Soruda da belirttiğiniz gibi, her şeyin başı hassas bir kalp ve vicdan sahibi olmaktan geçer. Bu da ancak, çocukluktaki hassasiyet ve duygu dünyasının korunması ile mümkündür. Çocuğa verdiğimiz cezalar, aşağılamalar, baskılar, çocuğun duyarlılığını söndürür. Vicdanlı olmak, önce anne-babanın vicdan sahibi olmasıyla mümkündür. Anne-baba vicdanını köreltmişse, çocukların merhamet sahibi, hassas insanlar olması çok zordur.

Çocuk, ilk dönemlerinden itibaren tabiri câizse anne-babanın ruhunu emmektedir.
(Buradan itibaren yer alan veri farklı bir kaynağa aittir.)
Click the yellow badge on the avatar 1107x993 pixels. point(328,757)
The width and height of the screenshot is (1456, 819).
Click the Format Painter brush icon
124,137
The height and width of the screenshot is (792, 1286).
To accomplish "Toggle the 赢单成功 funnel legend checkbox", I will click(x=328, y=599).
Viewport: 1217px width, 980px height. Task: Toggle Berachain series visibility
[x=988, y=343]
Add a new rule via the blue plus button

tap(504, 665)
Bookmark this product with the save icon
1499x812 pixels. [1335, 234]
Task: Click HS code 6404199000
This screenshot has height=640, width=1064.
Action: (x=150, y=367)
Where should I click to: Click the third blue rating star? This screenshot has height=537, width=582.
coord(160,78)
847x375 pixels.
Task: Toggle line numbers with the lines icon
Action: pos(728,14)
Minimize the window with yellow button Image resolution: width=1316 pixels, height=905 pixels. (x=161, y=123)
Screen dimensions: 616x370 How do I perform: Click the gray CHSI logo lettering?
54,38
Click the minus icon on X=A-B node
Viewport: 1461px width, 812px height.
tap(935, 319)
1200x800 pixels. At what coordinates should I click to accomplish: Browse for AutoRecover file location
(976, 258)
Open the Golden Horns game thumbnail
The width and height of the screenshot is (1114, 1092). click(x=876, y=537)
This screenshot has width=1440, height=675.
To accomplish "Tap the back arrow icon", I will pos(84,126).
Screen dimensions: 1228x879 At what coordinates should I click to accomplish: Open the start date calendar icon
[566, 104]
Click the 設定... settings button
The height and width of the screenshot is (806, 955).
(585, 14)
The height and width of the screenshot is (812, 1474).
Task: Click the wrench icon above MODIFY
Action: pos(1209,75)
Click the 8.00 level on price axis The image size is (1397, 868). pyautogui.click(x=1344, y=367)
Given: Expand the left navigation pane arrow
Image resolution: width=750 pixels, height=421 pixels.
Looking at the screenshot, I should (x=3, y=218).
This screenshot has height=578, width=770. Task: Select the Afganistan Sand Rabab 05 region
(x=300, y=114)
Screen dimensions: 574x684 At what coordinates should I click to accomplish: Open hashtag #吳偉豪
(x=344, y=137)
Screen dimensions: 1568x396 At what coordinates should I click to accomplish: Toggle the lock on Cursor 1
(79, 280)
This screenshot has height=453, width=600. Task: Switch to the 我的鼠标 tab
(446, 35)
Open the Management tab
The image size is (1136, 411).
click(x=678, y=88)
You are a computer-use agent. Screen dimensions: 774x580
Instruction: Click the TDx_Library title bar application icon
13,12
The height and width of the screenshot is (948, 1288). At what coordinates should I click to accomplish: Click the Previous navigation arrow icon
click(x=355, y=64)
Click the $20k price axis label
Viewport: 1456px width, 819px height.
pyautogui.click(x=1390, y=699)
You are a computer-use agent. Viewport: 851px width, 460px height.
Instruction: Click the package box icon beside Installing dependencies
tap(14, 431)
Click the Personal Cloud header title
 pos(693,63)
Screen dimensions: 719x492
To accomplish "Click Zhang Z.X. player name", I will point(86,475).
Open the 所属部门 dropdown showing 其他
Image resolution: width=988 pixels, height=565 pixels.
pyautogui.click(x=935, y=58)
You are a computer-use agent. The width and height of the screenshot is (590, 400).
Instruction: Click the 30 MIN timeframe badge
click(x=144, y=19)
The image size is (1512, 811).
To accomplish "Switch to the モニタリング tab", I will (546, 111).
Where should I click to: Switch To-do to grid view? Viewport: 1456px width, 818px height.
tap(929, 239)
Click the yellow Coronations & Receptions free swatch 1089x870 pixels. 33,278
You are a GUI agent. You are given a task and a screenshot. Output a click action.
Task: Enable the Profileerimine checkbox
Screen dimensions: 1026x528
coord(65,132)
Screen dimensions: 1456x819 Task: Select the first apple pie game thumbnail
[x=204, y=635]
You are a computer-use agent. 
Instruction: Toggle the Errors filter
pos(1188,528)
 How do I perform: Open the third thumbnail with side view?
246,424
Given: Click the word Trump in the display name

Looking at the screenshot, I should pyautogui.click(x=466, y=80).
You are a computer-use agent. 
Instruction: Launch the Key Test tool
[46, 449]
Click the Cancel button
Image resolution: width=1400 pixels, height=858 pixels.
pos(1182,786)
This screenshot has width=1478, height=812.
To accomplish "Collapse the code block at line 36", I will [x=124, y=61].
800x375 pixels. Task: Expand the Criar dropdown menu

Sadece görünen hareketleri değil, duyguları, düşünce ve tavırları kopyalar. Böylece ruhunun derinliklerinde vicdan çekirdeği şekillenir. Yukarıda özelliklerinden bahsettiğimiz, bağlanabilmiş ve âidiyet duygusunu oluşturabilmiş çocuk için vicdan gelişimi, çok tabiî ve fıtrî şekilde gerçekleşir. Yani çocuk, anneden almış olduğu duygu yoğunluğu ile vicdanı gelişir. Ama anneden bu duyguyu hissedememişse, hırçın ve saldırgan bir yapıya bürünecek ve vicdanı katılaşacaktır.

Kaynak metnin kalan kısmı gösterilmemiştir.